Sen. Steve Daines said a crypto tax framework is drafted and could see a markup this year. The Senate plan tracks closely with House work on staking, mining, and small-transaction rules.
Sen. Steve Daines (R-Mont.) said the Senate could release a cryptocurrency tax bill as early as this fall, with a framework already drafted and broadly aligned with a parallel House effort.
Daines, a member of the Senate Finance Committee, told Bloomberg Tax that lawmakers are further along than many assume. "We've gotten a framework put together," he said, adding that he was hopeful a markup could happen this year. A markup is the first formal step toward turning a framework into a bill the full chamber could consider.
He described the Senate's approach as "more similar than not" to what the House Ways and Means Committee has released. That committee has been preparing its own legislation to address questions current law leaves ambiguous, including the treatment of staking rewards, mining income, and small transactions. Aligning the two efforts early could smooth the path to a final bill.
Tax certainty has become a priority for an industry that has spent years navigating piecemeal guidance from the Internal Revenue Service. Clearer statutory rules would reduce compliance disputes and give traders, miners, and companies firmer ground on which to plan.
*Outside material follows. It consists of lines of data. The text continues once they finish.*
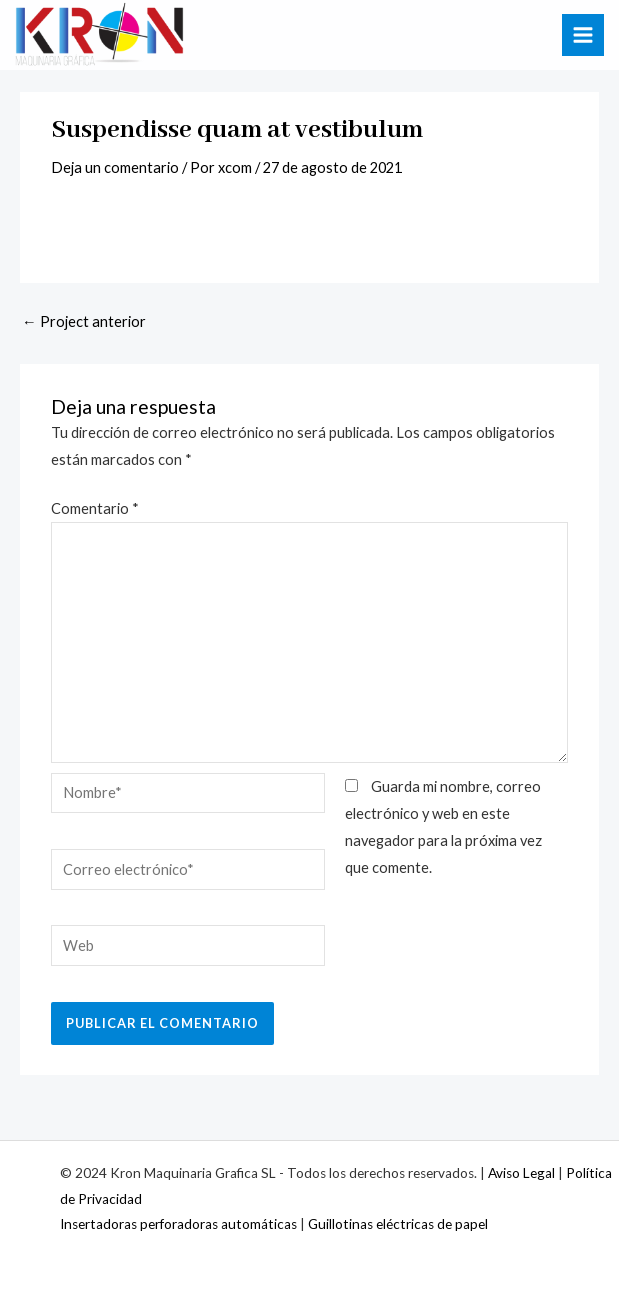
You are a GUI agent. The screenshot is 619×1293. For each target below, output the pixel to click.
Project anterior (84, 321)
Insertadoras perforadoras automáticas (178, 1224)
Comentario (95, 508)
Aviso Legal (521, 1173)
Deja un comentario (115, 167)
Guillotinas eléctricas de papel (398, 1224)
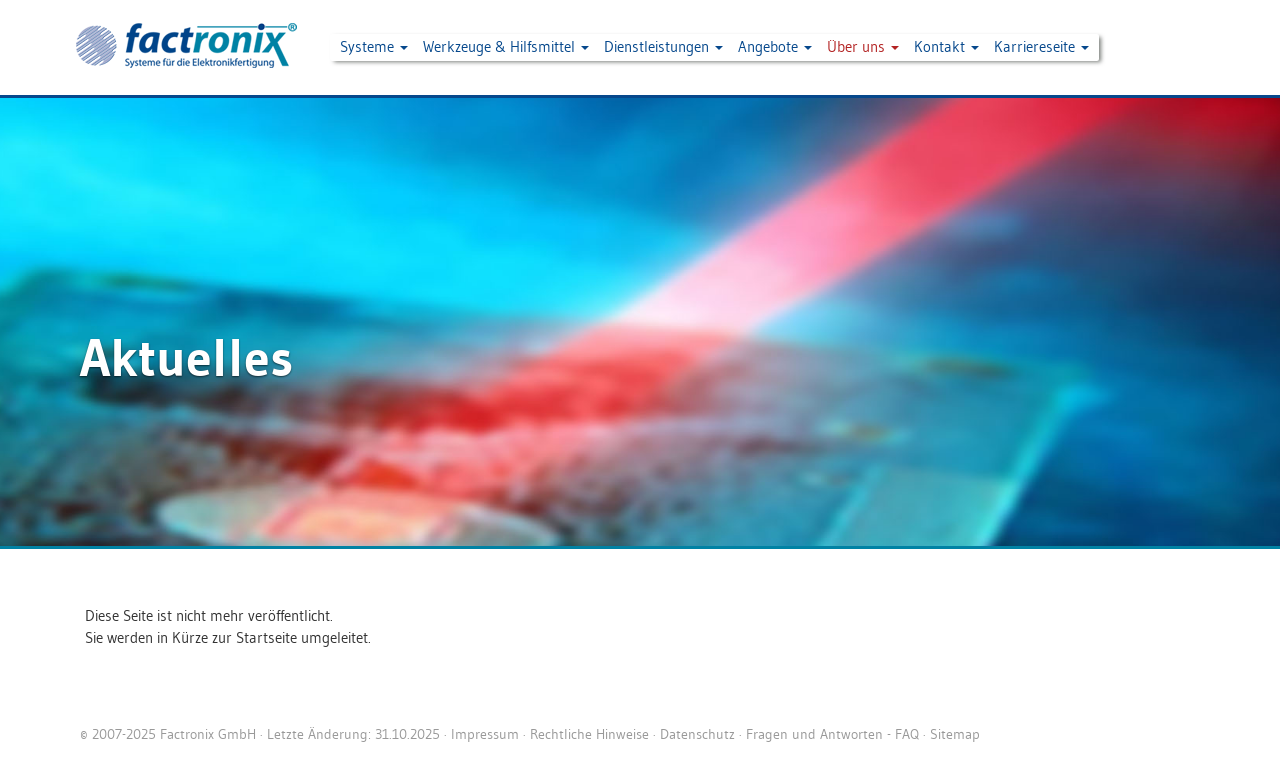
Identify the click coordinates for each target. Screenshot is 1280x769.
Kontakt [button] (946, 46)
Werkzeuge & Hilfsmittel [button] (506, 46)
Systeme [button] (374, 46)
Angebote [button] (775, 46)
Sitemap (955, 734)
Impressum (485, 734)
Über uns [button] (863, 46)
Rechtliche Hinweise (589, 734)
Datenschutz (697, 734)
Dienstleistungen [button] (663, 46)
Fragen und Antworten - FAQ (832, 734)
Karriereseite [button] (1041, 46)
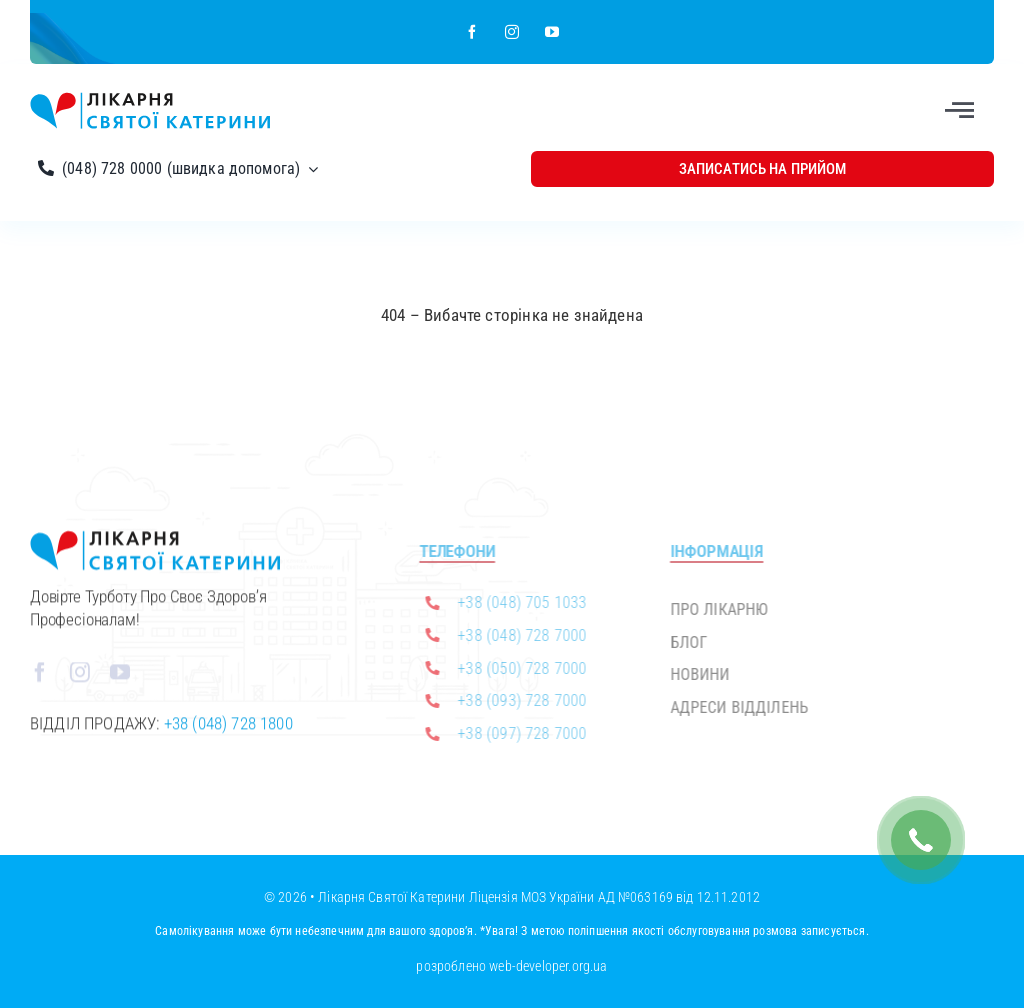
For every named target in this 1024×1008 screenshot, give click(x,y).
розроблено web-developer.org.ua (511, 966)
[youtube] (552, 32)
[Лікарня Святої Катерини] (150, 100)
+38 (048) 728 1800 (228, 728)
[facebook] (472, 32)
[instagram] (512, 32)
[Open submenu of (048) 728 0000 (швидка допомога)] (309, 169)
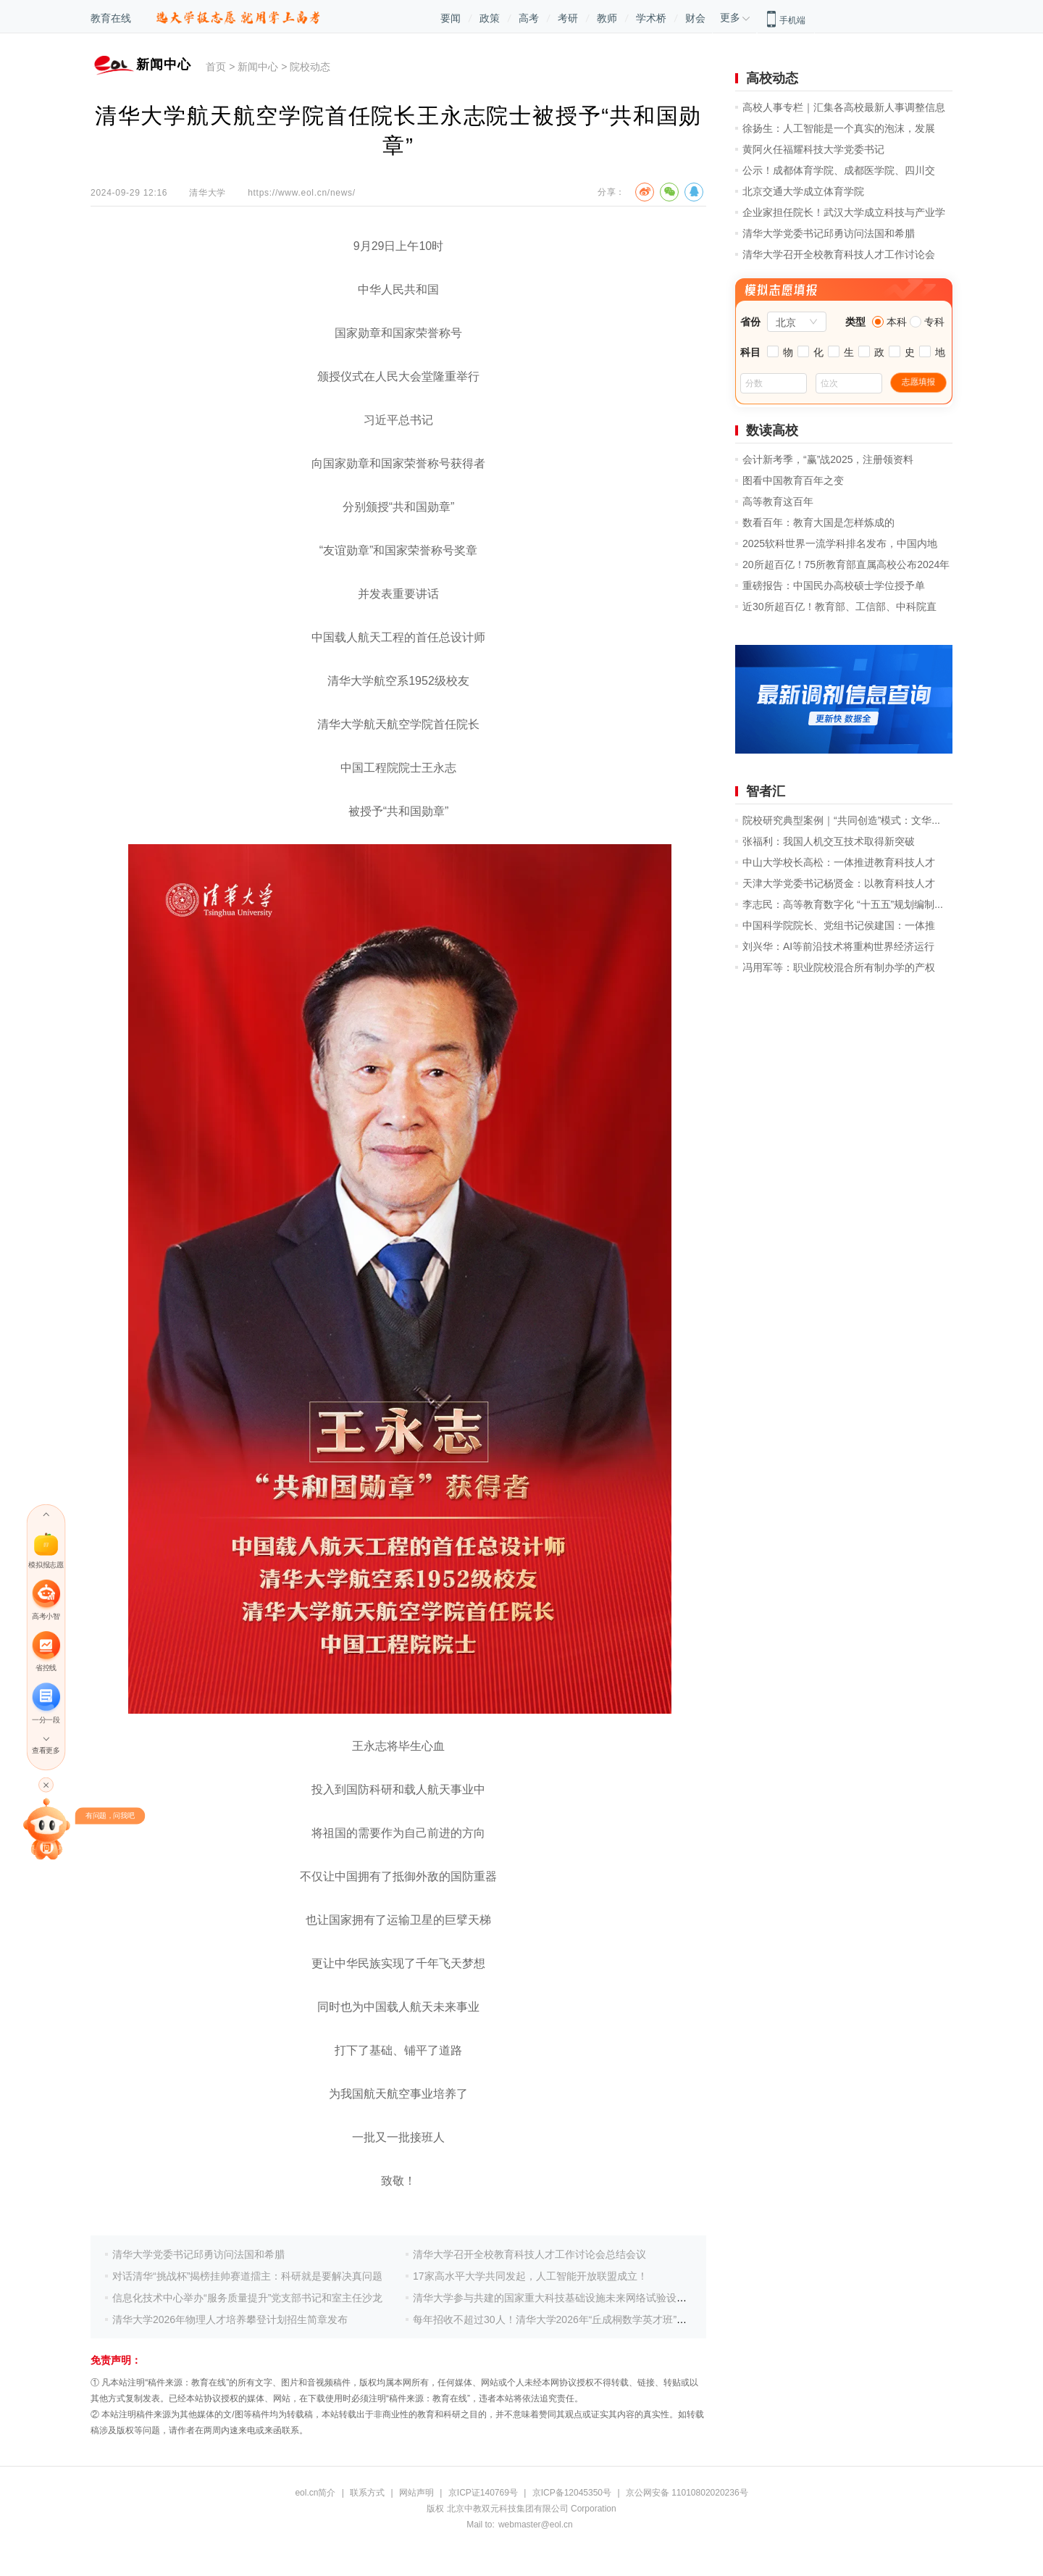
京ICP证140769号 (483, 2493)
The timing matters politically. The CLARITY Act has consumed much of the Senate's crypto bandwidth this year. A tax framework arriving in the fall would test whether Congress can advance two complex digital-asset measures in the same session.
For now, the proposal remains a framework rather than a finished bill. Daines stopped short of committing to a firm date. Any markup would still need to clear the Finance Committee before reaching the floor. If the two chambers stay in sync, crypto tax legislation could advance alongside the market-structure push, giving the sector a rare double dose of regulatory certainty.